About this task -
Take every line containing "computer" out of the records.

▽

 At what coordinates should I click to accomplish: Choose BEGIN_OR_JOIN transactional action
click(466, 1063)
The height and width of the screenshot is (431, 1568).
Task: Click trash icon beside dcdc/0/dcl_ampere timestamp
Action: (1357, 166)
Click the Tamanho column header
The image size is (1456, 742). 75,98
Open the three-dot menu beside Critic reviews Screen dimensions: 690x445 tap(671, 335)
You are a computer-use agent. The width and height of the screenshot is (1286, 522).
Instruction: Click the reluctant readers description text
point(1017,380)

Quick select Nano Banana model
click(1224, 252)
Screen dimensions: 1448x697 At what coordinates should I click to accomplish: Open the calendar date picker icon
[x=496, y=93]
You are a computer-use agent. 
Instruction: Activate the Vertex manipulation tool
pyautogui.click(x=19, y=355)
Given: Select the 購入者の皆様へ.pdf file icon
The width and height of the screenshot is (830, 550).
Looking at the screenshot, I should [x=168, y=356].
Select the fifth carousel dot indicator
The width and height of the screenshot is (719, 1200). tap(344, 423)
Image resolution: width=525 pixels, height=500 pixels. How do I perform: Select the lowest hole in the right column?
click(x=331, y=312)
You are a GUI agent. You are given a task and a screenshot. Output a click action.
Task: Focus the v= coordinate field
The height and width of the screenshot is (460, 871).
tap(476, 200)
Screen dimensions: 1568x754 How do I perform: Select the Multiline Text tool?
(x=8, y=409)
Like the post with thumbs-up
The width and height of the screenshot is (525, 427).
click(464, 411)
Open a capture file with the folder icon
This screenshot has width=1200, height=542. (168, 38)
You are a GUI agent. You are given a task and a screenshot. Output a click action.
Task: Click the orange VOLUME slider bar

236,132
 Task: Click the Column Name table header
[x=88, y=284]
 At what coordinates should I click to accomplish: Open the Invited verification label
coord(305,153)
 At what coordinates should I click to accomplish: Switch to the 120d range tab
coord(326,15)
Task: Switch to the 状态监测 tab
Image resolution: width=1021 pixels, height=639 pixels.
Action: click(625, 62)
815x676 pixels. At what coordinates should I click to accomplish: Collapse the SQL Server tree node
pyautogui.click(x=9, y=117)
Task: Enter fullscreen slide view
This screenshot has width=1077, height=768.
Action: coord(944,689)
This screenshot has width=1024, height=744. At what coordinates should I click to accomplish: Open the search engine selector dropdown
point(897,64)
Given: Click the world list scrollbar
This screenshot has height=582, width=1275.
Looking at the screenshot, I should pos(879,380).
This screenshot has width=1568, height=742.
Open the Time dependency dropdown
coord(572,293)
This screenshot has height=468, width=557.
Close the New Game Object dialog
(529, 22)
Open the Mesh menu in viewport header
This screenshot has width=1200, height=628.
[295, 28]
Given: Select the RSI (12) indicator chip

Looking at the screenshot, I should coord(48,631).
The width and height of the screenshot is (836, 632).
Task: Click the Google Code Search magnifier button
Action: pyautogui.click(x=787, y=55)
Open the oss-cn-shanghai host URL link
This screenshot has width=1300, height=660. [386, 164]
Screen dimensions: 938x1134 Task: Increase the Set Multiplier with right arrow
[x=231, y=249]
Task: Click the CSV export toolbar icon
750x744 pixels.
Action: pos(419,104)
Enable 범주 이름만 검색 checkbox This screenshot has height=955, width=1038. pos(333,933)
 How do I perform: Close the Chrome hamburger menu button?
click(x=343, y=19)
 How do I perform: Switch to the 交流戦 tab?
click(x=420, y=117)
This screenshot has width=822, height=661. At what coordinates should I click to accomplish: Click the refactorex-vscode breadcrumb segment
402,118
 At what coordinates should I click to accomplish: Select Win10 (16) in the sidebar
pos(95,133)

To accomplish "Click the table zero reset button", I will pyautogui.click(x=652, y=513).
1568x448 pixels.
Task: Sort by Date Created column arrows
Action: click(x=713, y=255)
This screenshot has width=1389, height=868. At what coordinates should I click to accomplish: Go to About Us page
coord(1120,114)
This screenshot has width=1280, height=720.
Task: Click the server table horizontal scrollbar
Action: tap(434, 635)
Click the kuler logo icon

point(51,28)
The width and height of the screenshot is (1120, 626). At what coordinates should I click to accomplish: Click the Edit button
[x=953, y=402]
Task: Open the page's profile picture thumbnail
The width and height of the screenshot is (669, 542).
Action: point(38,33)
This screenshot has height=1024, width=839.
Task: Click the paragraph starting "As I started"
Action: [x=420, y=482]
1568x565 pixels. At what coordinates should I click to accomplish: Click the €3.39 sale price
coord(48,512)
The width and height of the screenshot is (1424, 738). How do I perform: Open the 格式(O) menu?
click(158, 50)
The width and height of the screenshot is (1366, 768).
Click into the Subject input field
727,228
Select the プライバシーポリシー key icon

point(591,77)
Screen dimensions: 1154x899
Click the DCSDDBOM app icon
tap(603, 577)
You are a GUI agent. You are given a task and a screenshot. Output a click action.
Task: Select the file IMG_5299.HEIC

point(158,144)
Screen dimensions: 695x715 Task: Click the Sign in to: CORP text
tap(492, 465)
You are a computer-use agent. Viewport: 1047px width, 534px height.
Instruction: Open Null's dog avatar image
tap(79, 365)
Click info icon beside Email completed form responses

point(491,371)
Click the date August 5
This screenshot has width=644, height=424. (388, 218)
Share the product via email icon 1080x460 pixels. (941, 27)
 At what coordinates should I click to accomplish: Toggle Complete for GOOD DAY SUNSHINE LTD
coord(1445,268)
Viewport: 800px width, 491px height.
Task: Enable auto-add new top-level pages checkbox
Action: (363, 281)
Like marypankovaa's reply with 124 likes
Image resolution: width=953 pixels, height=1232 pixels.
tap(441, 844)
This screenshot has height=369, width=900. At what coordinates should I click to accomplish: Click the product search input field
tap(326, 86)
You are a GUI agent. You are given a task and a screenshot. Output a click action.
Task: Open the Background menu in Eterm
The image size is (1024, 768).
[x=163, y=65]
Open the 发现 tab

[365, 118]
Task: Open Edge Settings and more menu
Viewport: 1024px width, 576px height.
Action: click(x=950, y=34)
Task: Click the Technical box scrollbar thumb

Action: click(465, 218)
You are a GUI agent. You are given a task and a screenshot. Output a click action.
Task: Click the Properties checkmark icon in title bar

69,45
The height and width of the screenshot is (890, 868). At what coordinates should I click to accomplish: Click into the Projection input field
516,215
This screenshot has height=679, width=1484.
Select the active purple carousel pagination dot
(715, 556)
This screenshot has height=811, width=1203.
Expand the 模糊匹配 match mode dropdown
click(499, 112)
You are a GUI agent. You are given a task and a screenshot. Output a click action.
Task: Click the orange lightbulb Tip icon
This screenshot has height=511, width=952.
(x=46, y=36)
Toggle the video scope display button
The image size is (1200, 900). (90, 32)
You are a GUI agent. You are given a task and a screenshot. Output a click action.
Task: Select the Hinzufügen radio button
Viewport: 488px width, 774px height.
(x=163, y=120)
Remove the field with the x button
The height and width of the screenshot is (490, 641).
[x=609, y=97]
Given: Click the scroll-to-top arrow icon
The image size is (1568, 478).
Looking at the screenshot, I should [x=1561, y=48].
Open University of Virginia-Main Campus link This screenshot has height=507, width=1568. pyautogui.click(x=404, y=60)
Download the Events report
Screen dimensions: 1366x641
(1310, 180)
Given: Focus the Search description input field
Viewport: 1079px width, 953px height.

△

Reply to the exercise -
You are a computer-use agent. The width and height of the screenshot is (1286, 522).
You are a computer-use agent. 
You are a computer-use agent. Viewport: 1047px width, 534px height.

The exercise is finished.